Kurumsal hafıza yok sayılmadan, ortak sorunlar etrafında birlikte çalışma kültürünün geliştirilmesi 2024 yılının olmazsa olmazları arasında olmalıdır.
Eylü ayında, İstanbul’da yapılan Dünya Türk İş Konseyi esnasında yapılan seçimlerde DTIK Hollanda Temsilcisi ve DTIK Avrupa Temsilciler Kurulu Başkanı seçilen Turgut Torunoğulları’yla, girişimciler ve sivil toplum alanında yeni bir hareketlilik başladı.
Hollanda’dan başlayan bu hareketlilik tüm Avrupa ülkelerine yayılacak gibi görünüyor. “Gönül alıp fethetti dünyayı senin atan…” desturunca, Avrupa’da gönüller fethetmeye devam edilmeli.
Tekrar, DTİK Hollanda Buluşması’nın başta DTIK Hollanda ve Avrupa üyelerine, Türk iş dünyasına, toplumumuza ve çok yönlü Türkiye-Hollanda ilişkilerine hayırlı olmasını dilerim. Buluşmada sergilenen kucaklayıcı ruhun, Hollanda’ya Türk işgücü göçünün 60’ıncı yılı etkinliklerinin yapılacağı 2024 yılında da devam etmesini temenni ederim.

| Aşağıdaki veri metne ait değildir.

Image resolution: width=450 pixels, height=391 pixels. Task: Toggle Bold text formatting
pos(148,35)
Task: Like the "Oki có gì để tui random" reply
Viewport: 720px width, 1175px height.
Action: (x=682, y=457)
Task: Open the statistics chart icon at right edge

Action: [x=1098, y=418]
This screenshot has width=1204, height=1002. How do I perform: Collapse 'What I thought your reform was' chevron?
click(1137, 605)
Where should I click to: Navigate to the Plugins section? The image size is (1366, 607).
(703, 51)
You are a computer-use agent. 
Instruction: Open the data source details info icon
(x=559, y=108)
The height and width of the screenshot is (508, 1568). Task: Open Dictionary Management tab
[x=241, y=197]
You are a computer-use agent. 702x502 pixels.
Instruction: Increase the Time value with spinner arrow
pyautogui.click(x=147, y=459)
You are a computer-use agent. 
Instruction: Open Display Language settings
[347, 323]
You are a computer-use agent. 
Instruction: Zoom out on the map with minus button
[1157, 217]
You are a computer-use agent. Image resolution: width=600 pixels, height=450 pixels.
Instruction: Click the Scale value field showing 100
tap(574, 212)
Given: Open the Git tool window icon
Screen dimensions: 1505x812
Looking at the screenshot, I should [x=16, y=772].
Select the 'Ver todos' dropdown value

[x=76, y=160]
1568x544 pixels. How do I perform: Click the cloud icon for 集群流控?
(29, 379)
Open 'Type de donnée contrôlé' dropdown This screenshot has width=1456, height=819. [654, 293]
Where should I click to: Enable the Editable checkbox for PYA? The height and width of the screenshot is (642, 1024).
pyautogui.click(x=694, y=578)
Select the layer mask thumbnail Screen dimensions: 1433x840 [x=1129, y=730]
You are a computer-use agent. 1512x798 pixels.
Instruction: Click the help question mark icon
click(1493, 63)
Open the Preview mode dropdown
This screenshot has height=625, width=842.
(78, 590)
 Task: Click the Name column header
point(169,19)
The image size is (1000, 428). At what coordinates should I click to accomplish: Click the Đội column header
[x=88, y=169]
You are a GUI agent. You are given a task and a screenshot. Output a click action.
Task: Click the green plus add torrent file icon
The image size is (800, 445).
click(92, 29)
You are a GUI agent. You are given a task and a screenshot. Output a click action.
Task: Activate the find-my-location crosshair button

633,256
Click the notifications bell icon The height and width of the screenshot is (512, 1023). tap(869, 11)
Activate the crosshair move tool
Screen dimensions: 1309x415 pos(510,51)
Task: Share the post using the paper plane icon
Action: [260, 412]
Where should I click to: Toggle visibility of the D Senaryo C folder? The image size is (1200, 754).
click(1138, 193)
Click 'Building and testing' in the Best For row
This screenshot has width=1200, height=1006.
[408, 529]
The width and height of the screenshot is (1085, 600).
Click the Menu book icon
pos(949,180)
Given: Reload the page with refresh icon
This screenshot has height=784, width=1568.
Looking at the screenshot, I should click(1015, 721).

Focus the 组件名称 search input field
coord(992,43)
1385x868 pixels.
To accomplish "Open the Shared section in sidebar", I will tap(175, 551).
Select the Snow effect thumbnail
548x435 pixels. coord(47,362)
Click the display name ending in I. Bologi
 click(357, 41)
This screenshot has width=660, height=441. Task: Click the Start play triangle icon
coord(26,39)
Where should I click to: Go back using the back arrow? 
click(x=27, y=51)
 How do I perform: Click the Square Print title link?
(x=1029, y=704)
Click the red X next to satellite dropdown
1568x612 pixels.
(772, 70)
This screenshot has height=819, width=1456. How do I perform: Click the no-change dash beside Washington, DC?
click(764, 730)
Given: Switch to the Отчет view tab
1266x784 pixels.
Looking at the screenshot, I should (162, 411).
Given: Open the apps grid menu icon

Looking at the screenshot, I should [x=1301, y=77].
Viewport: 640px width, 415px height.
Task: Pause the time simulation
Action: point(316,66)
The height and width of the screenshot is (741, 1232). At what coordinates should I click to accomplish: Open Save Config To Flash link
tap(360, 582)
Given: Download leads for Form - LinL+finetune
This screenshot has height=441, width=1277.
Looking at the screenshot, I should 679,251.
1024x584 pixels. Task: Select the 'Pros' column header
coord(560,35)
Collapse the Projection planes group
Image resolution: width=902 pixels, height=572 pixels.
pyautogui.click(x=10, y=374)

BAKAN BOLAT’IN HOLLANDA’DAKİ ÇALIŞMALARI
Ticaret Bakanı Ömer Bolat, Bolat, Hollanda’ya yaptığı iki günlük ziyaret kapsamında, Hollanda Ekonomi İşleri ve İklim Politikaları Bakanı Micky Adriaansens ve Hollanda Dış Ticaret ve Kalkınma İşbirliği Bakanı Liesje Schreinemacher ile görüştü.
Türkiye Hollanda Ekonomi ve Ticaret Komisyonu 4. Dönem Toplantısı’nı gerçekleştirmek üzere, Hollanda Dış Ticaret ve Kalkınma İşbirliği Bakanı Liesje Schreinemacher’in daveti üzerine, Hollanda’ya resmi bir çalışma ziyareti gerçekleştiren Ticaret Bakanımız Ömer Bolat, Hollanda’ya ayak basışının akabinde, ilk iş olarak, Dış Ekonomik İlişkiler Kurulu (DEİK) ve Hollanda Sanayi ve İşveren Konfederasyonu (VNO-NCW) organizasyonunda ve VNO-NCW ev sahipliğinde gerçekleştirilen Türkiye-Hollanda İş İnsanları Yuvarlak Masa Toplantısına katıldı.

Yuvarlak Masa Toplantısı, iki ülke arasında ekonomik ve ticari işbirliğinin geliştirilmesi bakımından, başta ticaret, finans, yatırım, turizm gibi alanlar olmak üzere pek çok konuda karşılıklı görüş alışverişine imkân sağladı.
Bakanımız, programlarının ikinci gününde, Türkiye Hollanda Ekonomi ve Ticaret Komisyonu 4. Dönem Toplantısı’na katıldı.
Toplantıda iki ülke arasında ekonomik ve ticari ilişkiler geniş bir perspektif ile ele alındı. Mevcut işbirliklerinin derinleştirilmesi ve yeni alanlarda geliştirilebilmesine yönelik temaslarda bulunuldu.
Bu çerçevede, Türkiye Hollanda Ekonomi ve Ticaret Komisyonu 4. Dönem Protokolü, Bakan Bolat ve Hollandalı mevkidaşı arasında imza edildi.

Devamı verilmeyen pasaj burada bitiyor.